Give back exactly the lines from the one holding "Compact Dry食品微生物快速检测片 (514, 1279)" to the last line of the entries, both included, and nothing more.

(Collected data)
____

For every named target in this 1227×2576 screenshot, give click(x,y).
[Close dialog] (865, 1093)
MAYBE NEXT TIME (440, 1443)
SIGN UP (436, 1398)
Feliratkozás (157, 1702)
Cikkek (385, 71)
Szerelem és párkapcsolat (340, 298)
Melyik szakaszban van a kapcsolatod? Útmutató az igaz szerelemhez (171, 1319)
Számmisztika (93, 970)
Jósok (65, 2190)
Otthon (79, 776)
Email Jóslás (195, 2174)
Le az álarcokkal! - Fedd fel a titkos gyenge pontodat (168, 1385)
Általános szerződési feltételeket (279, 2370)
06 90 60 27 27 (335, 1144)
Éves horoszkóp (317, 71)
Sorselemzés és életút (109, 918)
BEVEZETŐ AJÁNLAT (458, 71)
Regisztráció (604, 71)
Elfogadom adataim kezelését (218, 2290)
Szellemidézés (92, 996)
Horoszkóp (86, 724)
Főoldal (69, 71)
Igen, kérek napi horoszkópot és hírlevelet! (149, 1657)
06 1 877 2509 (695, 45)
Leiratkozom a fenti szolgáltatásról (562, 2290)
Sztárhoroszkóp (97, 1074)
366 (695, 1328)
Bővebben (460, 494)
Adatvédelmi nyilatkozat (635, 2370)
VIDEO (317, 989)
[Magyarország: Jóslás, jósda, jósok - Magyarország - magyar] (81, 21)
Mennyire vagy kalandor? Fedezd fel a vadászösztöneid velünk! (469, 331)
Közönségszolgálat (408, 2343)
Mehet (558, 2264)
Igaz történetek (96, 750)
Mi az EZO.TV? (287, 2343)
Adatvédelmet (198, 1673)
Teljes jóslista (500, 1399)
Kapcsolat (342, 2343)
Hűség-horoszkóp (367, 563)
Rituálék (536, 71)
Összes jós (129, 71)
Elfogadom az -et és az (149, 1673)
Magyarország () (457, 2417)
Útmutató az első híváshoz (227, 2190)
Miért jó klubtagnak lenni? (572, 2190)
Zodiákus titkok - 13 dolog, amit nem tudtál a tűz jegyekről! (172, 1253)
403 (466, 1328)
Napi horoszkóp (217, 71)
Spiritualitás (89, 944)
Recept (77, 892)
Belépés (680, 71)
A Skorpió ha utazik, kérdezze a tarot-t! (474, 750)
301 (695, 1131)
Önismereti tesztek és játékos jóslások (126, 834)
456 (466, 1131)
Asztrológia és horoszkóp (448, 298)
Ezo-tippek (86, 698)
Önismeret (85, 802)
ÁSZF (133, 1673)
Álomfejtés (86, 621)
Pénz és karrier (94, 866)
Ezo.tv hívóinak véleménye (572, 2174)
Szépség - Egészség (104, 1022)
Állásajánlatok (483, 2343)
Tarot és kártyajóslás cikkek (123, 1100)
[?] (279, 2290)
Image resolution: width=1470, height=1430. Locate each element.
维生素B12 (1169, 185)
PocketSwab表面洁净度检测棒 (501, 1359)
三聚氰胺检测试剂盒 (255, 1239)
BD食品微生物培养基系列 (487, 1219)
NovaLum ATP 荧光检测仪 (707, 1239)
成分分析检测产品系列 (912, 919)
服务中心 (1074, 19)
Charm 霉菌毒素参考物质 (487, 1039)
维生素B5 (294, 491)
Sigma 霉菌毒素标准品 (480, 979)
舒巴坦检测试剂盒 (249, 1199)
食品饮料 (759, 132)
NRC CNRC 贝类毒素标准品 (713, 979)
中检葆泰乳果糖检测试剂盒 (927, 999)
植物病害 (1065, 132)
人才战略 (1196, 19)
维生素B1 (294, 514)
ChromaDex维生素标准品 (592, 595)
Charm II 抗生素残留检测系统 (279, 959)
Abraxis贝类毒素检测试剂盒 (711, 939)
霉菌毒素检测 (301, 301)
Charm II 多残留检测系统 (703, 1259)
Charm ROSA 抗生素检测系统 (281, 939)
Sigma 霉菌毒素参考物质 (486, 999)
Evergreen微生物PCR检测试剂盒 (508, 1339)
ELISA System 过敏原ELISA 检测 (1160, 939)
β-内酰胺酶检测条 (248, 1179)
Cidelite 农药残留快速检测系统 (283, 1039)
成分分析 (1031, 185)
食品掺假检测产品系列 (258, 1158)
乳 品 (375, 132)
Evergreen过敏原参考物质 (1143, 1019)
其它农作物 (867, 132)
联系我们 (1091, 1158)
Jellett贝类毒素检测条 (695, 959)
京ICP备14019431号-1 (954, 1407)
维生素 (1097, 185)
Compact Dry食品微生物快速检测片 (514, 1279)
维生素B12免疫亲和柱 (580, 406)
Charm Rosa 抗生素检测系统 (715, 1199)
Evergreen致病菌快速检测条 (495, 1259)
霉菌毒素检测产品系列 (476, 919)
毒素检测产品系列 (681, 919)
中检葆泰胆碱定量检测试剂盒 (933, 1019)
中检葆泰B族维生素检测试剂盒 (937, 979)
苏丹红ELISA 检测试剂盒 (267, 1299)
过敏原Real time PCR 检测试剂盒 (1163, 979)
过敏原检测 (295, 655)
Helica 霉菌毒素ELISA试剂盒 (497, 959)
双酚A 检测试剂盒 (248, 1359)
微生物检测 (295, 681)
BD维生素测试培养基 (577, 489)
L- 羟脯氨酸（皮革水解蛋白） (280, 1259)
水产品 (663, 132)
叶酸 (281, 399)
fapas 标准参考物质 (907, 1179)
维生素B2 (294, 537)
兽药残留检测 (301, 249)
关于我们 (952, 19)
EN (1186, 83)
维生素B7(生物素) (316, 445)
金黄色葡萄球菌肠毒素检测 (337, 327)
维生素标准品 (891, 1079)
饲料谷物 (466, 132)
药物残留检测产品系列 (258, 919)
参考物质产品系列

____

## ANSWER SPACE:
Compact Dry食品微生物快速检测片 (514, 1279)
维生素B12免疫亲和柱 (580, 406)
Charm Rosa 抗生素检测系统 (715, 1199)
Evergreen致病菌快速检测条 (495, 1259)
霉菌毒素检测产品系列 (476, 919)
毒素检测产品系列 (681, 919)
中检葆泰胆碱定量检测试剂盒 (933, 1019)
中检葆泰B族维生素检测试剂盒 (937, 979)
苏丹红ELISA 检测试剂盒 (267, 1299)
过敏原Real time PCR 检测试剂盒 (1163, 979)
过敏原检测 (295, 655)
Helica 霉菌毒素ELISA试剂盒 (497, 959)
双酚A 检测试剂盒 (248, 1359)
微生物检测 (295, 681)
BD维生素测试培养基 (577, 489)
L- 羟脯氨酸（皮革水解蛋白） (280, 1259)
水产品 (663, 132)
叶酸 (281, 399)
fapas 标准参考物质 (907, 1179)
维生素B2 (294, 537)
兽药残留检测 (301, 249)
关于我们 (952, 19)
EN (1186, 83)
维生素B7(生物素) (316, 445)
金黄色葡萄球菌肠毒素检测 (337, 327)
维生素标准品 (891, 1079)
饲料谷物 (466, 132)
药物残留检测产品系列 (258, 919)
参考物质产品系列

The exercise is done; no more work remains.